Literature: gruber d, kuhn aa, shoenecker t, et al. Pallidal and thalamic deep brain stimulation in myoclonus-dystonia. Mov disord. Aug 15 2010; 25(11):1733-1743. Summary: the authors investigated short- and long term effects on motor function, cognition, affective state, and quality of life (qol) of gpi- and vim-dbs in myoclonus-dystonia (md). Ten md patients were evaluated pre- and post-surgery between 1997 and 2009. Both gpi- and vim-dbs are effective. There were fewer adverse, stimulation induced events with gpi-dbs in comparison with vim-dbs. There were 18 reversible stimulation-dependent adverse events (ae) in the vim group which resolved by adaptation of parameters; these include dysarthria, dysphagia, dysgeusia, worsening dystonia, headache, gait disturbance, dysaesthesias.

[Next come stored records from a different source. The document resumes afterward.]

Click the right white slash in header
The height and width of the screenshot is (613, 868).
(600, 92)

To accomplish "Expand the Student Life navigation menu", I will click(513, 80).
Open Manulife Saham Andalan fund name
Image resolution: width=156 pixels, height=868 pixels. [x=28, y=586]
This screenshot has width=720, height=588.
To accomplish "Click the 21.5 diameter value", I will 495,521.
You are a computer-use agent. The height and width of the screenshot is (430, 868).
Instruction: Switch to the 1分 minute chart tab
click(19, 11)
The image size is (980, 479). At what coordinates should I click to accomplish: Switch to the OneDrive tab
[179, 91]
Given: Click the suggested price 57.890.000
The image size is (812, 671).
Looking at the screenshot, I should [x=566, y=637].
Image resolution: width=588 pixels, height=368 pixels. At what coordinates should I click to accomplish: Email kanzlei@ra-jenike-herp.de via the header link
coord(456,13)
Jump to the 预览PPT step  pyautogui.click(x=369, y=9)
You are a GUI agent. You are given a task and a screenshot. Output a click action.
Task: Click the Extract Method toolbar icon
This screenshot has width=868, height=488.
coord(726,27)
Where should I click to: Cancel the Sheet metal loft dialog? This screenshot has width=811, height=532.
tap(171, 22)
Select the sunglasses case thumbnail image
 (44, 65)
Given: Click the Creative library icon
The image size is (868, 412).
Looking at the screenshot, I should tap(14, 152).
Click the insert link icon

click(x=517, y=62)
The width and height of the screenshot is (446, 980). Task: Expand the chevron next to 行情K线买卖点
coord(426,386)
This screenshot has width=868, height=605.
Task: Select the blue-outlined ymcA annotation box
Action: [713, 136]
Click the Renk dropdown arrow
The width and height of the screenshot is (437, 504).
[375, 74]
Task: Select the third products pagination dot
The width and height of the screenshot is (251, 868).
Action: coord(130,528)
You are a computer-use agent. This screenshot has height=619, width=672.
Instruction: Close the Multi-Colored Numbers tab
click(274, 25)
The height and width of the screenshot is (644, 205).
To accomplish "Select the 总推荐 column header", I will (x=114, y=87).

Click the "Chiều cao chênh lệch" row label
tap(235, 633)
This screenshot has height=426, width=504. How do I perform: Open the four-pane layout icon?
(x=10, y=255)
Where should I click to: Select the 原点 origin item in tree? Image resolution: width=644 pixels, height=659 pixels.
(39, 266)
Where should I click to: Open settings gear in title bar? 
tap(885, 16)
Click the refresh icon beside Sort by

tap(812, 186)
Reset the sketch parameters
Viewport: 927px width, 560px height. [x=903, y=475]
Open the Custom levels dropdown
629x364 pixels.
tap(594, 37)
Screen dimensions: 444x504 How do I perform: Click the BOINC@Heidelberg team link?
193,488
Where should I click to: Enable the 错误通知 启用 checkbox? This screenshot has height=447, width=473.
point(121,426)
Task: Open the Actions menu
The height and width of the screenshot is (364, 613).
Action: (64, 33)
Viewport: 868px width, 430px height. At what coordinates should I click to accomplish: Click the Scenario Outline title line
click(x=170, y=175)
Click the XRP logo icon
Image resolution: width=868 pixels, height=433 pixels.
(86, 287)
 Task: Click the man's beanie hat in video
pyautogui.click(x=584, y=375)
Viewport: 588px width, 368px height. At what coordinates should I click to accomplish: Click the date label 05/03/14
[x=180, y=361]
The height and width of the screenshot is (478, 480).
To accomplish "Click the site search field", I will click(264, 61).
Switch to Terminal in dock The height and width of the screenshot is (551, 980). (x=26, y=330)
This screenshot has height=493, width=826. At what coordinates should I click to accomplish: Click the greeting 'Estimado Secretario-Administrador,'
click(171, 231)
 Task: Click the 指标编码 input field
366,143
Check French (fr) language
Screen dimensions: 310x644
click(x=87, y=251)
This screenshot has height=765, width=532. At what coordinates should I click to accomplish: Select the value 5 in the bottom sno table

There were 4 events experienced by the gpi group; these were nausea and phosphene. It was unclear which patients experienced which adverse event; however, no serious long-lasting stimulation-related ae's were observed. Reportable event: patient 8 of 10 received bilateral gpi and vim-electrodes; this patient experienced a reversible intracerebral hemorrhage less than or equal to 3 month's hemiparesis. The source literature did not specify which device models were used for the different patients. See literature article with mfr report# 3007566237201007967.

 
Manufacturer Narrative

(b)(4). It was not possible to ascertain specific device information from the article or to match the events reported with previously reported events. It is also possible, several events occurred in one patient. At this time, no additional information was available, additional information has been requested.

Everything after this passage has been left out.